Por José Roberto Tadros*
O debate sobre o fim da escala 6x1 e a redução da jornada semanal de trabalho para 36 horas voltou ao centro da agenda legislativa.
Trata-se de um tema que envolve legítimas preocupações sociais — como qualidade de vida e saúde do trabalhador —, mas que também exige análise técnica rigorosa sobre seus efeitos econômicos.
Tais impactos são cruciais especialmente em setores que operam de forma contínua, como comércio e serviços.
Com o objetivo de contribuir para esse debate, a Confederação Nacional do Comércio de Bens, Serviços e Turismo (CNC) elaborou estudo técnico avaliando os possíveis impactos da mudança.
Os dados ajudam a dimensionar o alcance da medida e seus desdobramentos potenciais.
Hoje, o Brasil possui 57,8 milhões de empregos formais. Estima-se que cerca de 31,5 milhões de trabalhadores estejam submetidos a jornadas de trabalho que seriam diretamente afetadas por uma redução do limite semanal.
No comércio varejista, 93% dos contratos formais concentram-se acima de 40 horas semanais; no atacado, o percentual é de 92%.
Ou seja, trata-se de um segmento particularmente sensível a alterações na organização da redução da jornada.
A simulação realizada pela CNC considerou um cenário de redução da jornada para 40 horas semanais sem diminuição nominal de salários.

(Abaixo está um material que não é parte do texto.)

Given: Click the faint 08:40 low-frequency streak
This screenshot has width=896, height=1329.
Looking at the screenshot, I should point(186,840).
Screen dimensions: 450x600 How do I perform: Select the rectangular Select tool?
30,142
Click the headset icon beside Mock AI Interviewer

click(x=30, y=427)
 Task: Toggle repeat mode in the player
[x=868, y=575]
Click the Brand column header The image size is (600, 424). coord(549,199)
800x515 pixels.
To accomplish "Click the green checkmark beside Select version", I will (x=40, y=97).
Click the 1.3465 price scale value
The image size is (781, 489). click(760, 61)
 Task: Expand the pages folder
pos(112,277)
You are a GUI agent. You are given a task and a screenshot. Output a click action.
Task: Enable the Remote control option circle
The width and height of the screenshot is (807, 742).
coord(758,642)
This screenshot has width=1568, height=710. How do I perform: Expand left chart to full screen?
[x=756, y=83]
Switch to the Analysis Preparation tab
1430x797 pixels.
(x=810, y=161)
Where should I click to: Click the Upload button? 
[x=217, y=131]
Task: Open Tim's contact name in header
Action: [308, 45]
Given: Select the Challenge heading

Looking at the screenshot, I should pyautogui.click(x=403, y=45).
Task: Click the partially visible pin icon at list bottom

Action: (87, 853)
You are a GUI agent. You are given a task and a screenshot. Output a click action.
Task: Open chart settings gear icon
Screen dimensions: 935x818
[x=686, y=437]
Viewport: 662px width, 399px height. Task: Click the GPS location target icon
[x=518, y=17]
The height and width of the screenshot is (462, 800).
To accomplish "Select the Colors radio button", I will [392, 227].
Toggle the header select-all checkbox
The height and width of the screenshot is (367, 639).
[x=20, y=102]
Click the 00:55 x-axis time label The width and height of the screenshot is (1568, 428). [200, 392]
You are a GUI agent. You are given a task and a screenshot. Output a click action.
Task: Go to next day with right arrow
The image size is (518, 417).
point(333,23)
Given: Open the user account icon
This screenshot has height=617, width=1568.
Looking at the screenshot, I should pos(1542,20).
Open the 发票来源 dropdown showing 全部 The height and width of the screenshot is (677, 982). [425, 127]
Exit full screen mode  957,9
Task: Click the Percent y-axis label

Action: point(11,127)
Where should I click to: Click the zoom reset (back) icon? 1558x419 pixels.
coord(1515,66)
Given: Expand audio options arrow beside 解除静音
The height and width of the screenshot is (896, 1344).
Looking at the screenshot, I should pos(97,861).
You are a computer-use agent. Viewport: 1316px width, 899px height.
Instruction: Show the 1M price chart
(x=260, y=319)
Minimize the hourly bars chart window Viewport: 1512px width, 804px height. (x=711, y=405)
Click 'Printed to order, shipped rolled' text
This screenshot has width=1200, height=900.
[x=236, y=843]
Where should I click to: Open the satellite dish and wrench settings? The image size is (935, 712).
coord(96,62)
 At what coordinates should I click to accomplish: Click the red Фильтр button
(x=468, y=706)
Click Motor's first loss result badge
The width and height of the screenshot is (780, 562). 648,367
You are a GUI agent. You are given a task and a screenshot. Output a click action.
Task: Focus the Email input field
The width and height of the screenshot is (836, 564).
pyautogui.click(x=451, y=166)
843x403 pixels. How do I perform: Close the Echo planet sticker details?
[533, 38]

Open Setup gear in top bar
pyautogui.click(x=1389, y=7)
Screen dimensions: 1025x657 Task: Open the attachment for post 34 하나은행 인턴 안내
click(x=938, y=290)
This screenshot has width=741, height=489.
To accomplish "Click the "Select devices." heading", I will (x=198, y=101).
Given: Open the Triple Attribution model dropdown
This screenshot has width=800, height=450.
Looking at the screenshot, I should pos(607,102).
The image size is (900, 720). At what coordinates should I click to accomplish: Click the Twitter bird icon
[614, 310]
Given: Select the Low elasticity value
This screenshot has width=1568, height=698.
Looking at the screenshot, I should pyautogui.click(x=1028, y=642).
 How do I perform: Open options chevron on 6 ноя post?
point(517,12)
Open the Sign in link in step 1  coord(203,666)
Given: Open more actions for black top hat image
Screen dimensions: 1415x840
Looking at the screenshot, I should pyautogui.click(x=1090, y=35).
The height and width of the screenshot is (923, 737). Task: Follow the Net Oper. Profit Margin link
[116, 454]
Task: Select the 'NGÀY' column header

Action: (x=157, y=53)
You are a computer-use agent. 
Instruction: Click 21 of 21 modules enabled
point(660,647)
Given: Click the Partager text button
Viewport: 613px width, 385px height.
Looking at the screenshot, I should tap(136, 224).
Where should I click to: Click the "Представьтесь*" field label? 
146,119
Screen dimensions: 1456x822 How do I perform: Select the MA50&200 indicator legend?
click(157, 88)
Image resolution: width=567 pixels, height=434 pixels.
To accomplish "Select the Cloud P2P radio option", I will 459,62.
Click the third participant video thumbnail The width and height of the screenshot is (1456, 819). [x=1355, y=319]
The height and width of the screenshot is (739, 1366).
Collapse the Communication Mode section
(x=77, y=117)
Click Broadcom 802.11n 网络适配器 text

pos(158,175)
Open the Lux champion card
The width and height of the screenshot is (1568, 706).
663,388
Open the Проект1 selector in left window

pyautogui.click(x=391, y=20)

Nessa hipótese, para manter o funcionamento regular das empresas, seria necessária reorganização de escalas e até mesmo adoção de novas tecnologias.
O custo estimado de adequação para o setor do comércio alcançaria R$ 122,4 bilhões mensais, o que representa aumento de 21% na folha salarial do segmento.
O estudo também analisou possíveis efeitos sobre preços e rentabilidade.
A modelagem econométrica indica que, no longo prazo, um aumento de 1% na massa salarial do comércio tende a gerar repasse médio de 0,6% aos preços ao consumidor.
Em um cenário de elevação de 21% na folha, a pressão estimada sobre os preços poderia alcançar até 13%.
Considerando os impactos combinados sobre preços e volume de vendas, a estimativa aponta para redução de 5,7% no Excedente Operacional Bruto (EOB) do comércio.
Este indicador reflete a remuneração do capital antes de impostos sobre o lucro. A valores atuais, essa retração poderia corresponder a aproximadamente R$ 73 bilhões.
É importante contextualizar esses números. O mercado de trabalho brasileiro convive com elevada informalidade — cerca de 40% da força de trabalho.
O comércio responde por parcela significativa da geração de empregos formais no país. Alterações estruturais na jornada de trabalho impactam diretamente a dinâmica de contratação, preços, margens e investimentos.
O debate sobre jornada de trabalho não pode prescindir de análise ampla, que considere tanto os objetivos sociais da proposta quanto seus efeitos econômicos e setoriais.
Mudanças dessa magnitude exigem planejamento, transição estruturada e avaliação criteriosa de impactos.
A contribuição da CNC, por meio de seu estudo técnico, é oferecer dados concretos para qualificar essa discussão.
Em temas que afetam milhões de trabalhadores e empresas, decisões informadas são condição essencial para que o país avance de forma equilibrada e sustentável.
*José Roberto Tadros é presidente da Confederação Nacional do Comércio de Bens, Serviços e Turismo (CNC).